*** Records provided Section Begins ***

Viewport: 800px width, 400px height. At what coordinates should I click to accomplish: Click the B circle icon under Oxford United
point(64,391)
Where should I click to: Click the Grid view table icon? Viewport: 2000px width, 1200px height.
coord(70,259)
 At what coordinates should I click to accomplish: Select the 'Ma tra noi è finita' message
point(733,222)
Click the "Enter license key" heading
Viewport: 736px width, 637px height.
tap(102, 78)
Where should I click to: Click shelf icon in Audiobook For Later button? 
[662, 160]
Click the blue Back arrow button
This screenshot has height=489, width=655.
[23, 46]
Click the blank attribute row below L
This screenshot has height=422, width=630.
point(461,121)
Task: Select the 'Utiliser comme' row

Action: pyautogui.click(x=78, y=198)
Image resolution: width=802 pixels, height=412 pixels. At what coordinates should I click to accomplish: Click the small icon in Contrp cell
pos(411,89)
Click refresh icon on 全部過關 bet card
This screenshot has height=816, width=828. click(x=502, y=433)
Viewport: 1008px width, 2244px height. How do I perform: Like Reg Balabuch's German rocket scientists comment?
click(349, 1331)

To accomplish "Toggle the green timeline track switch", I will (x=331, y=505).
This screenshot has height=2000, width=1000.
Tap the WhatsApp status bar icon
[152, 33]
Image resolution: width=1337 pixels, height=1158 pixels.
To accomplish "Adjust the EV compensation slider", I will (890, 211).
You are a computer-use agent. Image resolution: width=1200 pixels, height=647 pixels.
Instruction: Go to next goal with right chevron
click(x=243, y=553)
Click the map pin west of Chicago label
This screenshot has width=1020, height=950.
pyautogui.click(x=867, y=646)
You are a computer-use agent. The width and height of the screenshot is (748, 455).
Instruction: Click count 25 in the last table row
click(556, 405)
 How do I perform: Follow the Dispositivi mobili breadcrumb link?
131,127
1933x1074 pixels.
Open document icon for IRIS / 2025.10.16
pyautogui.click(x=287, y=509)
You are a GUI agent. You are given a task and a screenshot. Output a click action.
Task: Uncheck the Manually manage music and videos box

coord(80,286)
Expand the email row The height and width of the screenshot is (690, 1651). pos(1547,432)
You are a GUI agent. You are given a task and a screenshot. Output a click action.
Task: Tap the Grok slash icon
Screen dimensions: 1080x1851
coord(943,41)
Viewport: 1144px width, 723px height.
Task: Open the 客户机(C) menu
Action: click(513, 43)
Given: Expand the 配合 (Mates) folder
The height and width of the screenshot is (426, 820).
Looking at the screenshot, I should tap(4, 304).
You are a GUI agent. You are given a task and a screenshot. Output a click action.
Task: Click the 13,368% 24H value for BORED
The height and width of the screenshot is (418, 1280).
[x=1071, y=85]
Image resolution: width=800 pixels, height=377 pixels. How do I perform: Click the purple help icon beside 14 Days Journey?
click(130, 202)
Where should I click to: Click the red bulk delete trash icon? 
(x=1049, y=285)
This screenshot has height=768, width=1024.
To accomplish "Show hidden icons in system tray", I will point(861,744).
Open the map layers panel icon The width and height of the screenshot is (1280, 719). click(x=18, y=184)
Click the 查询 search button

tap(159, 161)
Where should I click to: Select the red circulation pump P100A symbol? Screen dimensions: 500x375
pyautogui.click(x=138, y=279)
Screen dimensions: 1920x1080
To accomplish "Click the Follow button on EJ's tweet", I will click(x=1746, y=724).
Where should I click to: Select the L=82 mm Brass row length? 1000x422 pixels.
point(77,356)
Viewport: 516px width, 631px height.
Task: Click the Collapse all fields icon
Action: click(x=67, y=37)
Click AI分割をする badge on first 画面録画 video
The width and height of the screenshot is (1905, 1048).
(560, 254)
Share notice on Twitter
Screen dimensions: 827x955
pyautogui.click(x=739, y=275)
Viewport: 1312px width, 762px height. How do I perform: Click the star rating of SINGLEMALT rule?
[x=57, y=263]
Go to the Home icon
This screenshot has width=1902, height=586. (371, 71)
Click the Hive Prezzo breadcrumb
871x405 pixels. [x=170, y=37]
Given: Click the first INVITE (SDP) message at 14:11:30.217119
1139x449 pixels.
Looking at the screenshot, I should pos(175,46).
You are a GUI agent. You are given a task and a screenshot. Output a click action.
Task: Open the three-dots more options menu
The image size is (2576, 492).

*** Records provided Section Ends ***

About this exercise >>
Look above for the line holding "You are a computer-use agent. Image" and the line holding "Given: Expand the 配合 (Mates) folder", then output exactly those two lines and every line between them, nothing more.

Result for this task >>
You are a computer-use agent. Image resolution: width=1200 pixels, height=647 pixels.
Instruction: Go to next goal with right chevron
click(x=243, y=553)
Click the map pin west of Chicago label
This screenshot has width=1020, height=950.
pyautogui.click(x=867, y=646)
You are a computer-use agent. The width and height of the screenshot is (748, 455).
Instruction: Click count 25 in the last table row
click(556, 405)
 How do I perform: Follow the Dispositivi mobili breadcrumb link?
131,127
1933x1074 pixels.
Open document icon for IRIS / 2025.10.16
pyautogui.click(x=287, y=509)
You are a GUI agent. You are given a task and a screenshot. Output a click action.
Task: Uncheck the Manually manage music and videos box

coord(80,286)
Expand the email row The height and width of the screenshot is (690, 1651). pos(1547,432)
You are a GUI agent. You are given a task and a screenshot. Output a click action.
Task: Tap the Grok slash icon
Screen dimensions: 1080x1851
coord(943,41)
Viewport: 1144px width, 723px height.
Task: Open the 客户机(C) menu
Action: click(513, 43)
Given: Expand the 配合 (Mates) folder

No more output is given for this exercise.